Written request => Reproduce the Taiwan Top50 Tracker Fund text below word for word, from start to finish.

Given text =>
━━━━

Taiwan Top50 Tracker Fund 元大寶來台灣卓越50
- Type: Fund
- Traded as: (TWSE: 0050, SEHK: 3002) (Chinese: 台灣50)
- Founded: 2003
- Headquarters: Taipei, Taiwan

= Taiwan Top50 Tracker Fund =

Exchange-traded fund

The Taiwan Top50 Tracker Fund (TTT) is an exchange-traded fund holding Taiwan stocks. The fund tracks the FTSE TWSE Taiwan 50 Index.

== History ==
On August 19, 2009, Taiwan 50 (HKEx: 3002) was listed on the Hong Kong Stock Exchange, becoming the first Taiwan ETF with cross-border listing in Hong Kong.

On October 20, 2010, Taiwan Futures Exchange (TFE) announced Taiwan 50 as a marketable security for margin calls on futures transactions. After going ex-dividend on October 25 of the same year, the Taiwan 50 completed its dividend fill in 11 trading days, as foreign investors targeted large-capitalization stocks for buying.

━━━━

Material supplied =>
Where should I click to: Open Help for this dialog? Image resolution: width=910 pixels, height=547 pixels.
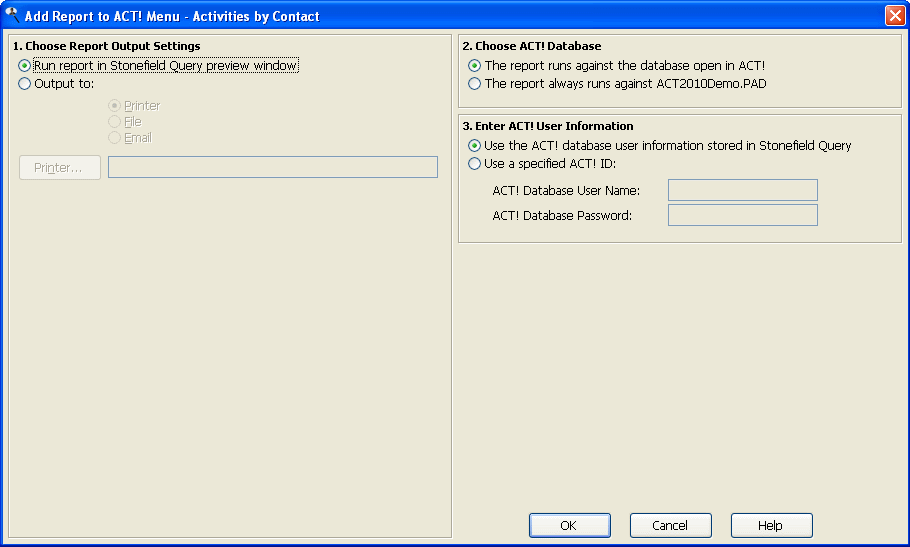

━━━━

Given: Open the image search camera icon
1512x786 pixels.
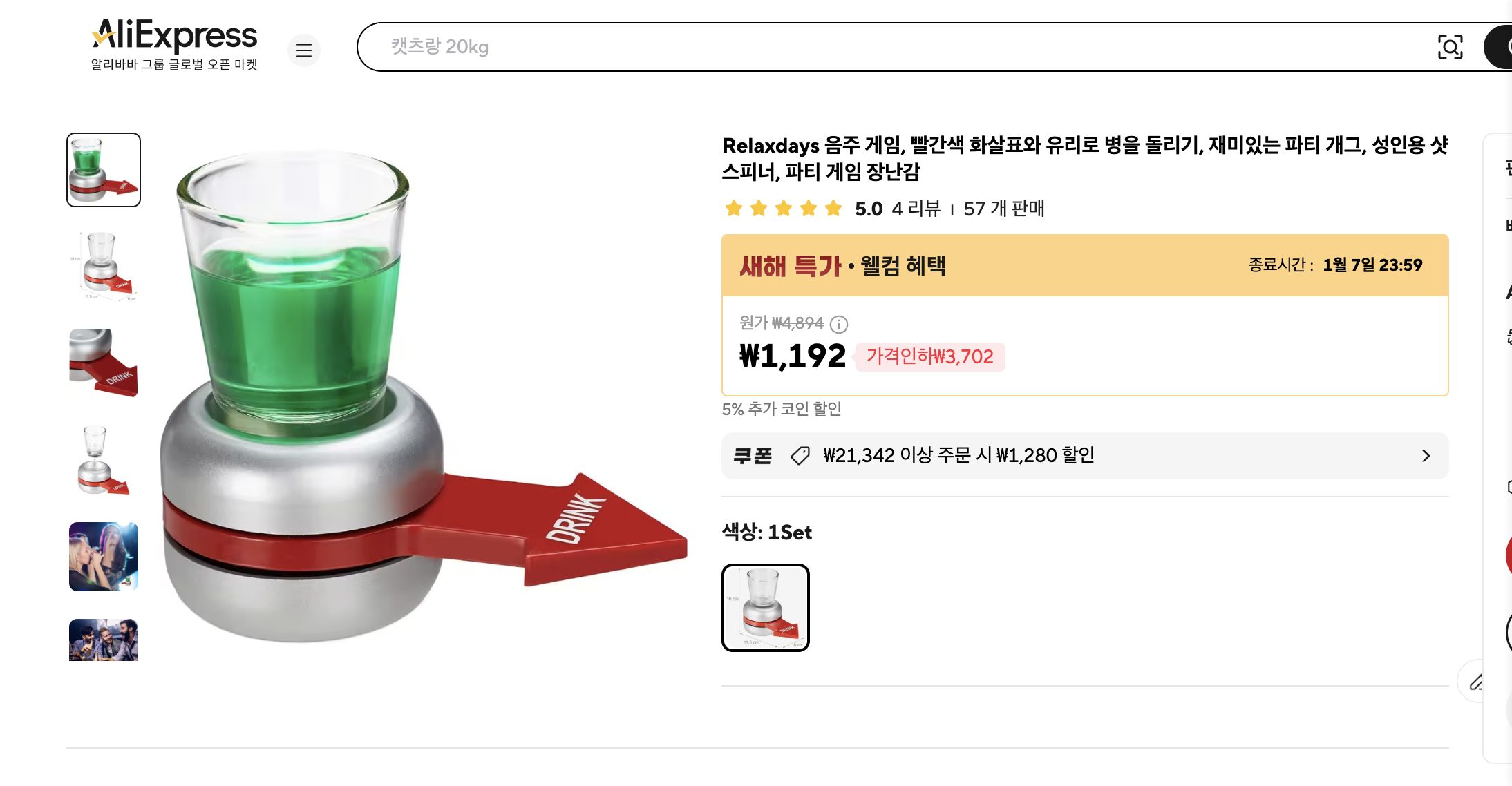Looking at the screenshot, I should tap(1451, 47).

━━━━

Written response =>
Taiwan Top50 Tracker Fund 元大寶來台灣卓越50
- Type: Fund
- Traded as: (TWSE: 0050, SEHK: 3002) (Chinese: 台灣50)
- Founded: 2003
- Headquarters: Taipei, Taiwan

= Taiwan Top50 Tracker Fund =

Exchange-traded fund

The Taiwan Top50 Tracker Fund (TTT) is an exchange-traded fund holding Taiwan stocks. The fund tracks the FTSE TWSE Taiwan 50 Index.

== History ==
On August 19, 2009, Taiwan 50 (HKEx: 3002) was listed on the Hong Kong Stock Exchange, becoming the first Taiwan ETF with cross-border listing in Hong Kong.

On October 20, 2010, Taiwan Futures Exchange (TFE) announced Taiwan 50 as a marketable security for margin calls on futures transactions. After going ex-dividend on October 25 of the same year, the Taiwan 50 completed its dividend fill in 11 trading days, as foreign investors targeted large-capitalization stocks for buying.